17 Mar 2013 14:02
Announcement: Shogun 2.1 is out!
Sergey Lisitsyn <sergey.lisitsyn@...>
2013-03-17 13:02:33 GMT
2013-03-17 13:02:33 GMT
on behalf of the team, I am pleased to announce that we have released the new version of the Shogun machine learning toolbox - 2.1.0. This release is the result of hard work of all developers - no jokes, we've got almost 800 commits since 2.0.0 and it contains a load of bugfixes, new features and improvements (see verbose list below) that make Shogun more efficient, robust and versatile.
Let me insight you on the changes that is going on. I am glad to state that we have finally comprehended the need of software quality - we increase (thanks to Heiko) test coverage day-to-day. This makes the software much more reliable and in the end saves time of both users and developers. Another thing I'd like to point is that (I believe) we should strive for ultimate usability and that could be even more important than the number of algorithms we integrate. A great change is that we are improving our code with the Eigen3 library instead of using BLAS/ATLAS - that makes our code shorter and more efficient.
We are planning two events in the near future. First of all, we are going to apply for GSoC 2013 to hopefully expand our team with new day-to-day contibutors. Second, we are planning to hold Shogun Toolbox Days 2013 in Berlin <at> C-base. Please stay tuned if you are interested, more announcements to come later!
And finally, some Oscar-award-like part.
We have received a bunch of bug reports and suggestions from our users - we'd like to thank you all for using the Shogun toolbox and for your help to make it better. Please keep on providing a feedback, we really appreciate that!
I'd like to thank our most hard-working teammates Soeren Sonnenburg and Heiko Strathmann. I'd also like to especially thank the developers who stayed with us after GSoC 2012, namely Fernando Iglesias and Viktor Gal. That's just great we have such team.
Here comes a little more verbose list of changes that we have done:
* SHOGUN Release version 2.1.0 (libshogun 13.0, data 0.5, parameter 1)
* This release also contains several enhancements, cleanups and bugfixes:
- Linear Time MMD two-sample test now works on streaming-features, which
allows to perform tests on infinite amounts of data. A block size may
be specified for fast processing. The below features were also added.
By Heiko Strathmann.
- It is now possible to ask streaming features to produce an instance
of streamed features that are stored in memory and returned as a
CFeatures* object of corresponding type. See
- New concept of artificial data generator classes: Based on streaming
features. First implemented instances are CMeanShiftDataGenerator and
Use above new concepts to get non-streaming data if desired.
- Accelerated projected gradient multiclass logistic regression classifier
by Sergey Lisitsyn.
- New CCSOSVM based structured output solver by Viktor Gal
- A collection of kernel selection methods for MMD-based kernel two-
sample tests, including optimal kernel choice for single and combined
kernels for the linear time MMD. This finishes the kernel MMD framework
and also comes with new, more illustrative examples and tests.
By Heiko Strathmann.
- Alpha version of Perl modular interface developed by Christian Montanari.

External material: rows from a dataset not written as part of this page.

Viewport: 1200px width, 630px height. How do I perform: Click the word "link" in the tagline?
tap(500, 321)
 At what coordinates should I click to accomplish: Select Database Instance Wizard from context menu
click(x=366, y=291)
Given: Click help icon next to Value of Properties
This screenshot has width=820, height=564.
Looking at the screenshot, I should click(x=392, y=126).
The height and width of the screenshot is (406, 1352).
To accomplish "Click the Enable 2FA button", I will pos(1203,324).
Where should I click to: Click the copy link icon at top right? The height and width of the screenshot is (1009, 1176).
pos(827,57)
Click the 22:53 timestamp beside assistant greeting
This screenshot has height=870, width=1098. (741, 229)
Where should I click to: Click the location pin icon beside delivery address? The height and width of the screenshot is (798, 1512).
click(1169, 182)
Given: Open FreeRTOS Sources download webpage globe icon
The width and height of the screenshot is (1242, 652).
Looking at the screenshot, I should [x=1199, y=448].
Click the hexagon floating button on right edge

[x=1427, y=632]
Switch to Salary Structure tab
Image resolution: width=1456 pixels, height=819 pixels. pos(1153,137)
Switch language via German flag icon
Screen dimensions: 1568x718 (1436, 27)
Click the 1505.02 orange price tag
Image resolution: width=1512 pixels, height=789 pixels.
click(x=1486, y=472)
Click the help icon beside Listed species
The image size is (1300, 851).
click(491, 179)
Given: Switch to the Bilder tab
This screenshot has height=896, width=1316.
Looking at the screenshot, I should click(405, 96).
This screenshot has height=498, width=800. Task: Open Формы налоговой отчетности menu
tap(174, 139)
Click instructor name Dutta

- New framework for unit-tests based on googletest and googlemock by
Viktor Gal. A (growing) number of unit-tests from now on ensures basic
funcionality of our framework. Since the examples do not have to take
this role anymore, they should become more ilustrative in the future.
- Changed the core of dimension reduction algorithms to the Tapkee library.
- Fix for shallow copy of gaussian kernel by Matt Aasted.
- Fixed a bug when using StringFeatures along with kernel machines in
cross-validation which cause an assertion error. Thanks to Eric (yoo)!
- Fix for 3-class case training of MulticlassLibSVM reported by Arya Iranmehr
that was suggested by Oksana Bayda.
- Fix for wrong Spectrum mismatch RBF construction in static interfaces reported
by Nona Kermani.
- Fix for wrong include in SGMatrix causing build fail on Mac OS X
(thanks to <at> bianjiang).
- Fixed a bug that caused kernel machines to return non-sense when using
custom kernel matrices with subsets attached to them.
- Fix for parameter dictionary creationg causing dereferencing null pointers
with gaussian processes parameter selection.
- Fixed a bug in exact GP regression that caused wrong results.
- Fixed a bug in exact GP regression that produced memory errors/crashes.
- Fix for a bug with static interfaces causing all outputs to be
-1/+1 instead of real scores (reported by Kamikawa Masahisa).
* Cleanup and API Changes:
- SGStringList is now based on SGReferencedData.
- "confidences" in context of CLabel and subclasses are now "values".
- CLinearTimeMMD constructor changes, only streaming features allowed.
- CDataGenerator will soon be removed and replaced by new streaming-
- SGVector, SGMatrix, SGSparseVector, SGSparseVector, SGSparseMatrix
refactoring: Now contains load/save routines, relevant functions from
CMath, and implementations went to .cpp file.